The core-shell structures are designed to take advantages of each material to improve the photoelectrochemical (PEC) performance. Here we report a facile ion-replacement strategy for fabricating ZnO/ZnSe/CdSe/Cu2-xSe core–shell nanowire arrays grown on Fluorine-doped tin oxide (FTO) glass under hydrothermal conditions. Under illumination with AM 1.5G, the designed ZnO/ZnSe/CdSe/Cu2-xSe core–shell nanowire arrays exhibit superior PEC performance with the highest photocurrent density of 20.57mA/cm2, which is 29.4 times higher than that of the ZnO nanowire arrays at 0V versus Ag/AgCl, and achieve the incident photon conversion efficiency (IPCE) of 87.6% at 410nm without applying bias potential. The superior PEC performance of the ZnO/ZnSe/CdSe/Cu2-xSe core–shell nanowire arrays results from the synergistic effects of each material.

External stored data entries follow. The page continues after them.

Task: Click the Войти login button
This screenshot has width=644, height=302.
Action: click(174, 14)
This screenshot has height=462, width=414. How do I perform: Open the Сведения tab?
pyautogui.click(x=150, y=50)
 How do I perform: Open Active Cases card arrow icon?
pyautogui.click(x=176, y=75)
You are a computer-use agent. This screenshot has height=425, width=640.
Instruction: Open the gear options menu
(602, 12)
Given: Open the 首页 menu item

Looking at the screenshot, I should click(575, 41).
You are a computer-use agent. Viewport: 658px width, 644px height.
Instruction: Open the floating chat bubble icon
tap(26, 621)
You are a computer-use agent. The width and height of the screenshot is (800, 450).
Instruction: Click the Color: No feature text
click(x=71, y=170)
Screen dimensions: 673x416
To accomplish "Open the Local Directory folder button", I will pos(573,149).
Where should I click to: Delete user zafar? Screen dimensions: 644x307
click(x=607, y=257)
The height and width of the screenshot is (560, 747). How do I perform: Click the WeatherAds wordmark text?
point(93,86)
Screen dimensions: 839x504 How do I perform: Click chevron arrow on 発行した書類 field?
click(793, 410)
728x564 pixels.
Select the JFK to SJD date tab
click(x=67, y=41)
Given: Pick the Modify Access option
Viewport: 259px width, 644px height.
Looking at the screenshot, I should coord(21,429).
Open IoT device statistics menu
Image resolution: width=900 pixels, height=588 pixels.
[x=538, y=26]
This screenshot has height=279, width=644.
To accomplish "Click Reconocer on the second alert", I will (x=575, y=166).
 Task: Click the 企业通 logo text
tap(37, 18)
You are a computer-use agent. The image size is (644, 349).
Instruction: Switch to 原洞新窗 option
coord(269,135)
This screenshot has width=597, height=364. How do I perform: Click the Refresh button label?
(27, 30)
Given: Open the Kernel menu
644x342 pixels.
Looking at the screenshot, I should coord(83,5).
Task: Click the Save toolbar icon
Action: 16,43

Vertical aligned ZnO hexagonal prisms provided large specific surface area and electron access along the axial direction. ZnSe layer further extended specific surface area and the range of light absorption. CdSe layer enhanced the visible light absorption vastly and fully utilized the incident light. P-type Cu2-xSe layer produced p-n junctions, which could not only prevent the recombination, but also promote the separation and transmission of photo-generated electron-hole pairs. The synergistic action of each component in ZnO/ZnSe/CdSe/Cu2-xSe core–shell nanowire arrays led an outstanding PEC performance. The synthetic strategy achieved in this work can have promising applications for designing highly efficient electrodes of other materials for water splitting.